9 Ekim 2018 Salı

Kötülük Nereden Gelir?




Doğadaki tek kötü, insandır.

Çünkü doğadaki yok oluş ve filizlenme döngüsünü tek yönlü kırabilen üsteli bunu bile isteye ve zevk alarak yapabilen tek canlı insan.

Kötülük ne? Başımıza gelmesini istemediğimiz şeyler mi? Peki ama başımıza gelmesini istemediğimiz ama engellememizin de mümkün olmadığı olaylar “kötü” sayılabilir mi? “Kötülük” bu  kadar keyfi belirlenebilir mi? Çünkü  taabi olduğumuz doğa  yasaları doğanın dengesini sağlıyor ve bu açıdan bu yasalar varoluşun  ta kendisi. Bu durumda varoluşun dayanakları “kötü” sayılabilir mi?

Peki o halde  doğanın dokunulamaz yasalarına tabi eylemler dışında kalan bir şey var mı? Evet… Ve şey de insan eylemi. İnsan eylemi bir değişim arzusundan ve bu biçimsiz arzuya belli bir amaç atfedecek  iradeden kaynaklanıyor. Sorun  şu ki insan eylemi her zaman doğa yasaları gibi varoluşu desteklemiyor.

Doğa yasalarının içinde kendi anlayışımızın sınırlarıyla bulduğumuz uyumun, kendi aramızda da “anlamlandırılmış” sınırlamalarla sürdürülmesi gerektiğine dair sezgilerimiz “kuralları” yarattı. Ve zaman zaman  anlayışımızın sınırlılığının değişen şartlar karşısında  gösterdiği yetersizliği görünce “kendi aramızdaki uyumu” sağlamak için kendi kurallarımızı değiştirmemiz gerektiğini gördük. Bütün bunlardan amaç evrimsel var olmak güdüsünün farkına varabilmekti. Biz, anlamlandıramadığı hiçbir şeyi algılayamayan bir türdük. Bunu nereden mi biliyorduk?  Rüyalarımızda,  daha önce görmediğimiz bir varlığı asla   göremiyorduk.
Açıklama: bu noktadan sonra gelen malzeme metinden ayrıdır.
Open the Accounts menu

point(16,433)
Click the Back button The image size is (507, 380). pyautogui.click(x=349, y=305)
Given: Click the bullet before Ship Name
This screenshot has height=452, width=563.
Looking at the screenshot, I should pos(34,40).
Kuralların “icadı” keyfi bir egemenlik güdüsüyle olmadı. Kuralların icadı, kavrayışımızın sınırlılığıyla farkına vardığımız  var oluşsal düzenlilikleri önce anlamlandırmak sonra da onlardan kendi anlayışımıza uygun olanları yaratmak gereksiniminden doğdu. Neden? Çünkü insanların , aslanlar gibi doğuştan gelen “varoluş yazılımı” ya da “varoluş kodu” yoktu.
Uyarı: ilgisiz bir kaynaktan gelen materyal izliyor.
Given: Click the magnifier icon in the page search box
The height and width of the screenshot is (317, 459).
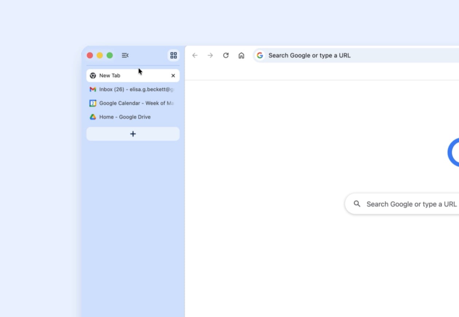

Bu noktada insan var olmak istemeyebileceğini de keşfetti. Aslanlar var olmağa mecburlardı. Oysa insanlar kendileri dahil her şeyi isterlerse yok edebiliyorlardı. O zaman belki evrimsel bir hatadan belki de duygusal bir karmaşadan ve belki de hiç bilmediğimiz bir “yok edici özden” dolayı bazılarımız dayandığımız bütün varoluşsal şartları ve kayıtları yok etmek istedi. Ve işte o zaman kötülük doğdu.

Kötülüğü kaynağında yok etmek için dinler saysız çabalar sergiledi. Gerçi hepsi bunun yaratılıştan geldiğini savunuyordu. Fakat… Varoluşu sürdürmek için kendi yok oluşuna razı olanların her ne kadar az sayıda olurlarsa olsunlar, “kötü olmayabilmek” ihtimalini kanıtlamalarıyla kötülüğün bir insan eylemi olduğu ortaya çıkıyordu.
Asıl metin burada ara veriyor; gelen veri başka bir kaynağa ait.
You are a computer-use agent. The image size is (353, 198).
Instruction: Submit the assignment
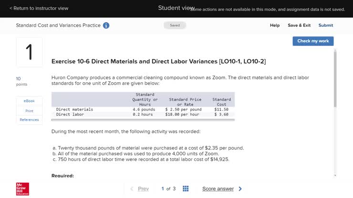pos(326,25)
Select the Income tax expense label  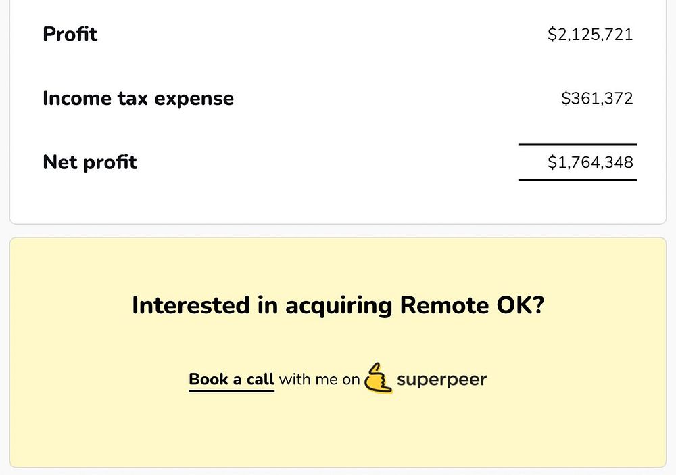pos(138,98)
Kötülük varoluşun dayanaklarına düşmanlık etmekti. Dikkat edilirse varoluşun kime ait olduğundan bahsetmiyoruz. Bizimki kadar güçlü olmasa bile  yok olmamak için uğraşan bütün bilinç türlerinin varoluşun kanıtı  olduğunu iddia ediyoruz. Kötülük işte bu bilinci inkar etmek ve ayrıca onu yok etmek arzusuydu.

Varoluşumuzun yolları  fedakârlığın, sevginin  ve aklın çabalarıyla bin bir zorlukla döşenmişti. İşte bu yolları yok etmek arzusu, kökeni ne olursa olsun  muhtemel ve fiili sonuçlarıyla kötülüktü. Bu yollar döşenirken doğru ve yankıl hakkında sayısız muhakeme yapıldı. İnsanlar yanıldı, pişman oldu ve sonra gerçeğe yakınlaşan sözlerle ikna olarak yollarına devam ettiler. İşte bu noktada kötülerin gölgelerinden beliren şekillerini gördük.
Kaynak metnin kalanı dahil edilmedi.